Comment ce mastodonte étatique qui prospecte, exploite, transporte et commercialise les hydrocarbures depuis sa création en 1963 se trouve aujourd’hui totalement dépendant de l’expertise étrangère ? Et quel type d’expertise ? Parlons-en : Sonatrach dont le poids dans l’économie nationale est incontestablement vital, serait-elle á l’image du pays, lui-même entièrement á la merci des hydrocarbures ? Il faut peut-être rappeler pour l’histoire que l’exploration pétrolière du Sahara a commencé en 1952, dans une incrédulité quasi-générale. Deux sociétés se sont d’abord engagées : la SN Repal (BRP) (1) et la Compagnie française des pétroles, suivies de peu par la CREPS (2) et la CPA (3) appartenant á Shell.

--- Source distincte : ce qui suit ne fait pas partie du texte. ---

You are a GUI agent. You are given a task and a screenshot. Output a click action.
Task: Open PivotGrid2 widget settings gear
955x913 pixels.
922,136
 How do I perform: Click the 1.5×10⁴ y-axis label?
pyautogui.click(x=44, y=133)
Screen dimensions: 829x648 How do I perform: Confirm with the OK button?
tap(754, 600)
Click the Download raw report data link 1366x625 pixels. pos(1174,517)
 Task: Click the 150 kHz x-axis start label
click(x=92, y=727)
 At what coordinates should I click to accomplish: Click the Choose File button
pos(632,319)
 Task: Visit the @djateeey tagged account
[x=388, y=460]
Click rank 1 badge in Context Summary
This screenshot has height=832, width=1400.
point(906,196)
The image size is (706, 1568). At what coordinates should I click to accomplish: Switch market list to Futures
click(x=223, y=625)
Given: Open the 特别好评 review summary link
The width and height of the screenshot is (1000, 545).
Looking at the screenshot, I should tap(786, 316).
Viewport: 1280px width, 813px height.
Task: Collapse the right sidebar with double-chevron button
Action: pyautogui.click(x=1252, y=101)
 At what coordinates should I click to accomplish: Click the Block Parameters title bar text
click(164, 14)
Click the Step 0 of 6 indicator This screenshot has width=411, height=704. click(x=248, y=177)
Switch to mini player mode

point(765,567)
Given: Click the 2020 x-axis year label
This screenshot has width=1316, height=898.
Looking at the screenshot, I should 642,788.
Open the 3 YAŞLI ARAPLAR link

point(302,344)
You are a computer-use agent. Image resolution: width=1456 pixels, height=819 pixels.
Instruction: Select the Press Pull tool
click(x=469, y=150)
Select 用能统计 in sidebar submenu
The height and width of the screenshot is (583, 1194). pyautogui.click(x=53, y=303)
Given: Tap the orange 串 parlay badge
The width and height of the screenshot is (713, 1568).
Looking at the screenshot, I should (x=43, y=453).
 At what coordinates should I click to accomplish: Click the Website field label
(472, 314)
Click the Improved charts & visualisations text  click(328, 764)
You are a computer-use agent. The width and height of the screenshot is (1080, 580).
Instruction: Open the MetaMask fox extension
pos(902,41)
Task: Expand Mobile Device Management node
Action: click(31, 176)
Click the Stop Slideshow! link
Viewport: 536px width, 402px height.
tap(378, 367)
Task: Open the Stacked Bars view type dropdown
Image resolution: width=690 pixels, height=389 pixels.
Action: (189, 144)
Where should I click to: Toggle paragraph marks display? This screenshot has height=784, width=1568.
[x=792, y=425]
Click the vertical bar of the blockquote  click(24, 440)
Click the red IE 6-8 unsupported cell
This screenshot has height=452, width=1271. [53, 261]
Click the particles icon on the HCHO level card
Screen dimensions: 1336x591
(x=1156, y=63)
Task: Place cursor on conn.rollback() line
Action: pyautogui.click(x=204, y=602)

Les premières découvertes (1952-1955) ne concernent que des accumulations de gaz sec, alors regardées comme un objectif mineur. Les découvertes d’huile ne se produisent qu’au début de l’année 1956, d’abord dans la bordure méridionale du bassin avec Edjeleh, puis comme par hasard le champ en question de Tiguentourine, situé á 70 km á l’ouest d’Edjeleh.(4) Hassi Messaoud et Hassi R’mel sont découverts presque plus de six mois plus tard. Mais auparavant, en 1954, a eu lieu la première découverte d’hydrocarbures; il s’agissait d’une grosse accumulation de gaz qui a été trouvée à Djebel Berga, au sud d’In Salah. C’était là le premier grand gisement de gaz algérien dont les réserves étaient estimées à 100 milliards de mètres cubes, qui n’ont pu être exploitées par manque de débouché commercial. Ceci bien entendu après les recherches entamés 1946 au nord du pays dans les calcaires fissurés et qui ont fait apparaître du pétrole á Oued Gueterrini près de Sidi Aissa et le Chélif près de Relizane mais la quantité a été jugée á l’époque commercialement non rentable. Donc les caractéristiques gaz humide de l’ordovicien de Tiguentourine ne sont pas un secret pour les cadres de Sonatrach. Cette entreprise dont l’expérience en matière de séparation,  traitement préliminaire, transport et liquéfaction du gaz est avérée, a manqué tout simplement de vision stratégique pour aboutir á une telle dépendance.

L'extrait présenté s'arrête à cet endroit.